La utopía demiúrgica aplicada a uno mismo, con la mente o el cuerpo convertidos en nuevo cosmos que transmutar, tiene una deriva también en la cirugía plástica. El rostro como lienzo, la transmutación plena de la corporalidad perfecta para convertirla en piedra filosofal, con un bisturí que traerá la felicidad plena, el cuerpo entero al fin como naturaleza perfecta. Orlan se transmuta a sí misma en los quirófanos y lo documenta,94 mientras que en películas como Brazil -Terry Gilliam, Brazil (Universal Pictures, 1985)- se burlan de dicha tendencia.95 Apunta Carmen Pardo: "El cuerpo no es algo que se tiene como un legado para ser conservado, puede ser transformado, mejorado".96 Sea la naturaleza con la biotecnología, sea el cuerpo humano con la cirugía plástica, lo que subyace como rasgo común en este horizonte cultural de la globalización y el tardocapitalismo es la aspiración al control absoluto de lo corporal; dominar hasta la más ínfima partícula, igual que si cuerpo y mente no fueran más que un código de información introducido por el usuario, todo sujeto a la voluntad del usuario-consumidor. Si se puede resumir la vida artificial artística de los anteriores apartados como las mezcolanzas elementales realizadas en el atanor, en el caso del homúnculo, el ensamblaje de los mecanismos mecánicos del autómata, tan similares al propio universo, que funcionaría como un reloj, o la combinación de trozos de carne muerta para revivirla, caso del monstruo romántico, en este punto es el cuerpo el que yace pasivamente a la espera del bisturí del técnico humano, listo para ser modelado.
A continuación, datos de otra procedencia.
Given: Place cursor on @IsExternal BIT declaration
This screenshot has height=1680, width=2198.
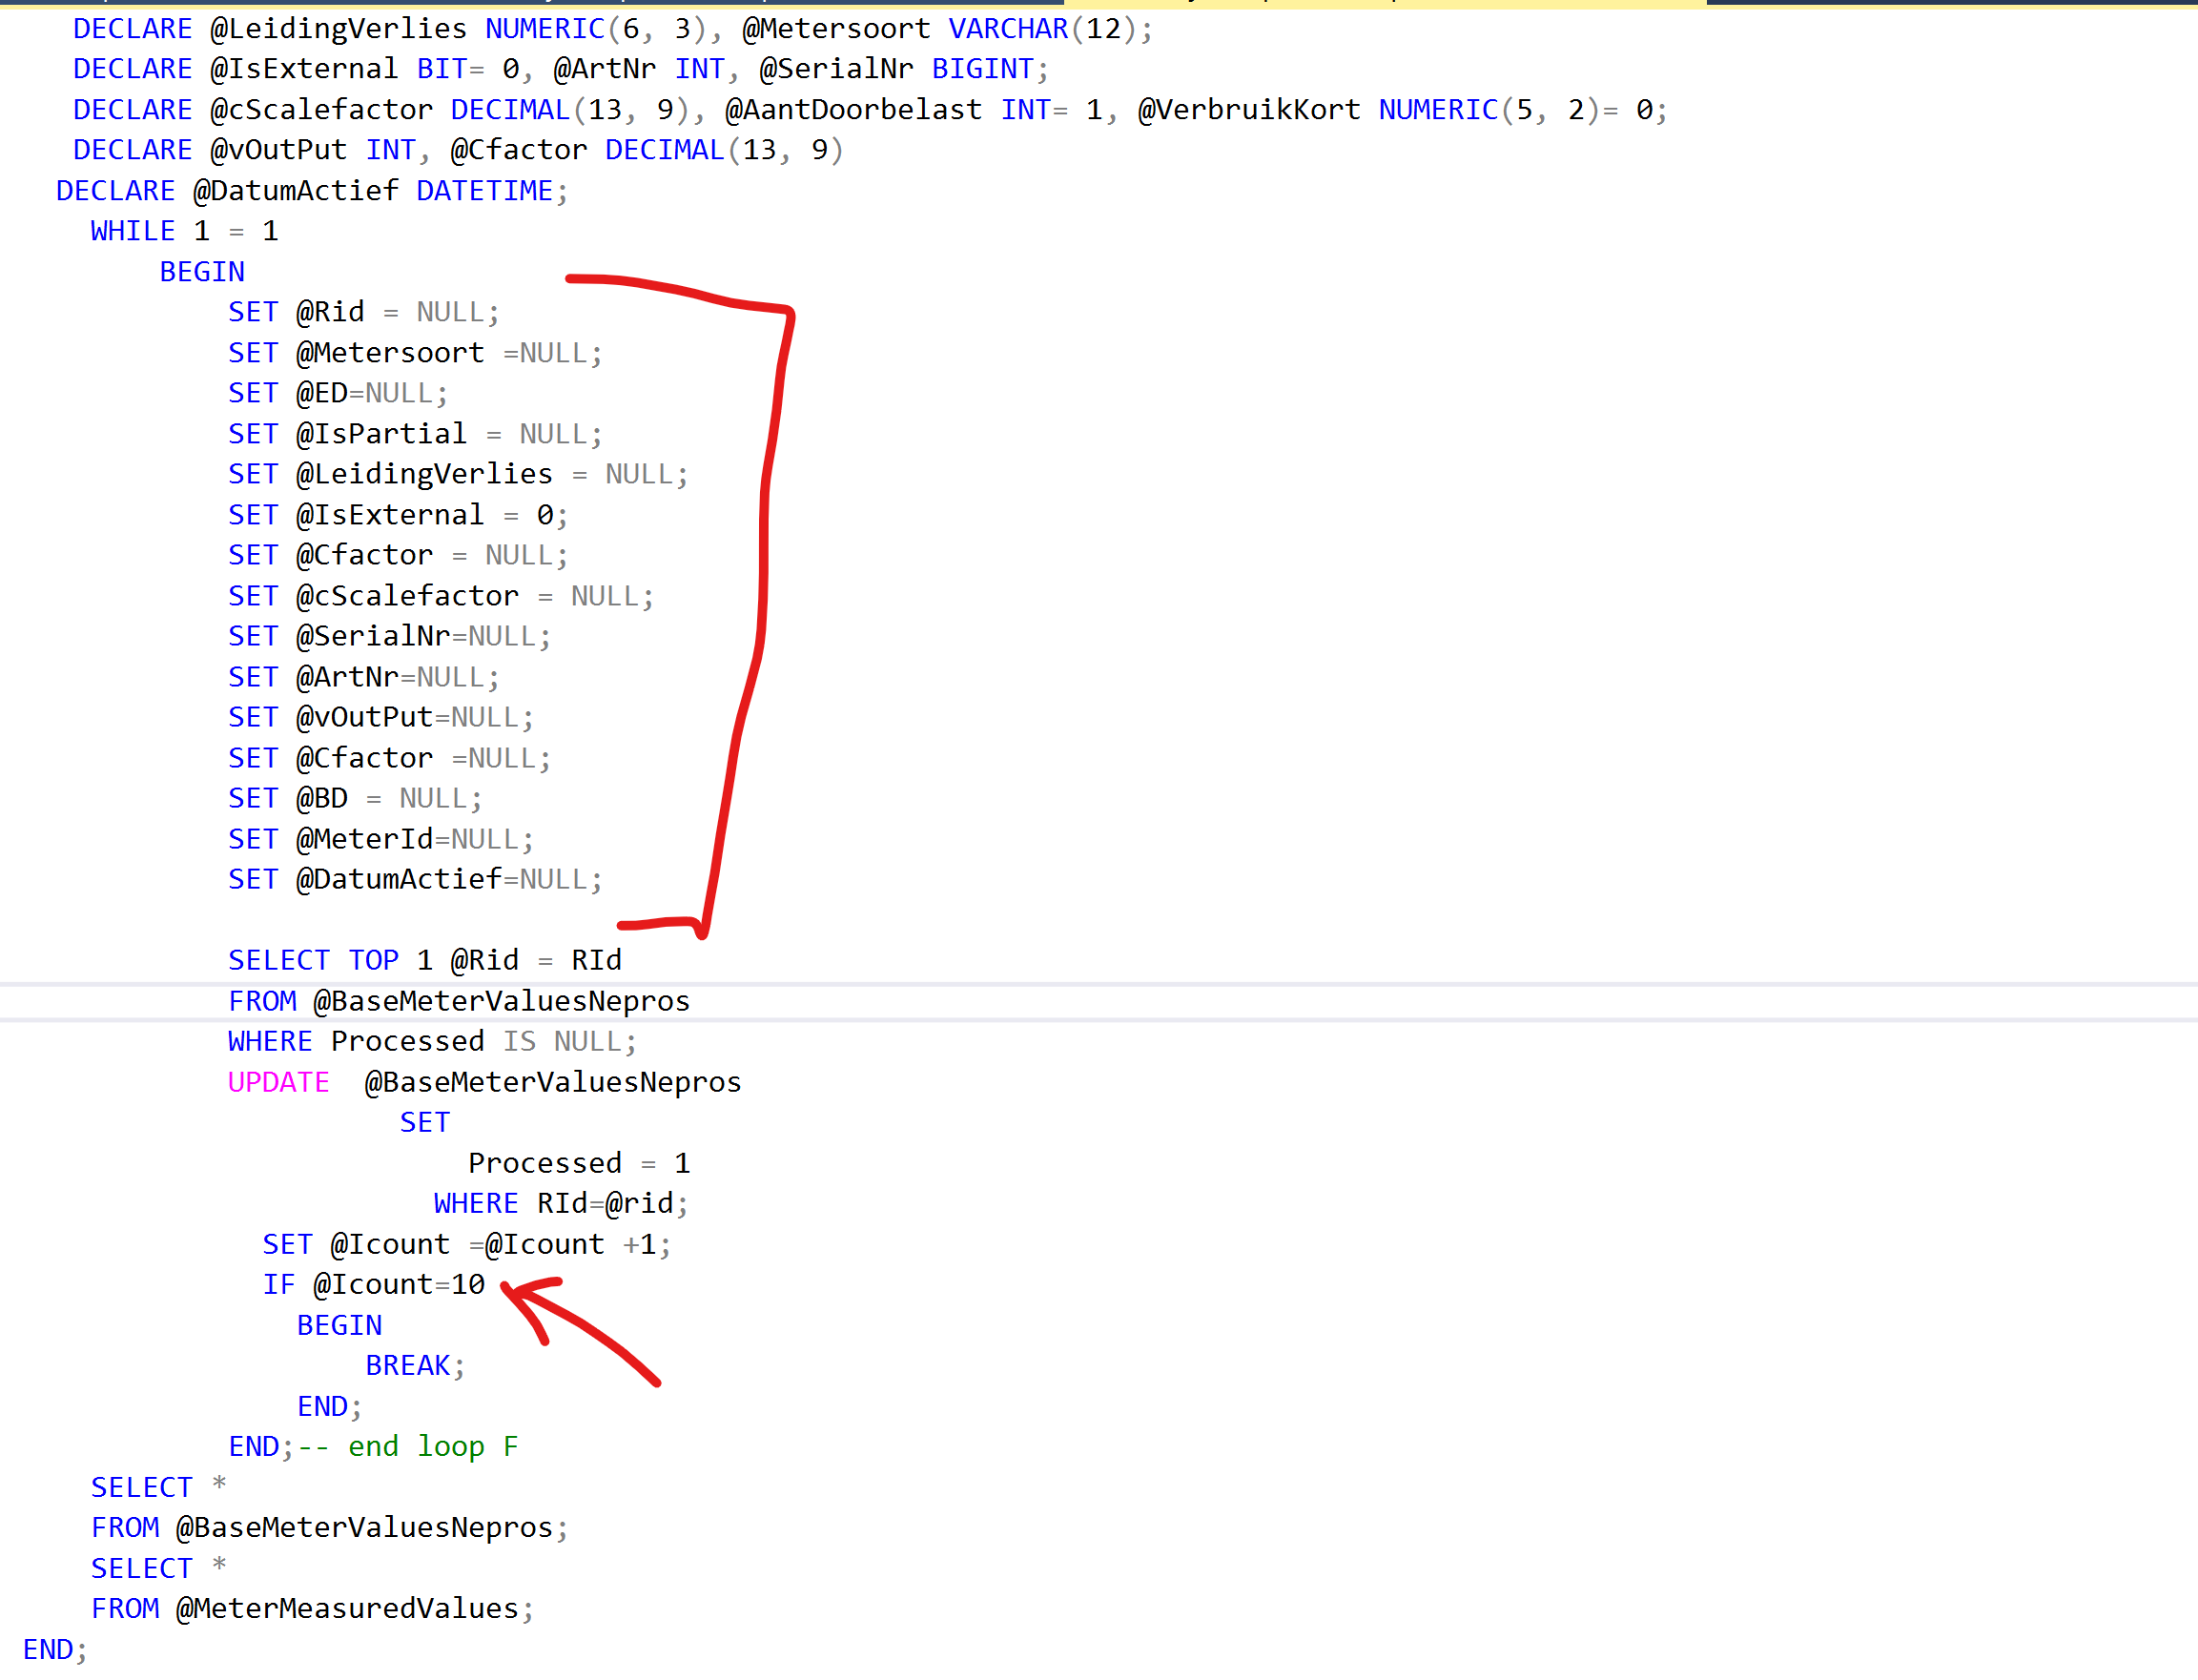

A modo de síntesis conclusiva, en el artículo se han expuesto algunas de las variantes del demiurgo humano, artista, mago y científico, dios hacedor de nuevos seres artificiales. El horizonte cultural de dicho demiurgo artista, con una base filosófico-estético-teológica en el hermetismo neoplatónico, ha mostrado un fuerte influjo de esas teorías durante todo su desarrollo. Pero lo que en el siglo XV se pensaba como un alquimista y su homúnculo, en el XVIII como un autómata vaucansoniano que se diría vivo, o en el XIX, como el antihéroe romántico frankensteiniano, en la actualidad ha tomado formas de replicante, esclavo de los grandes fabricantes industriales y su biotecnología; en cualquier caso, se constata un florecimiento de infinitas imaginativas posibilidades que, tal vez, abrumarían al mismísimo doctor Fausto.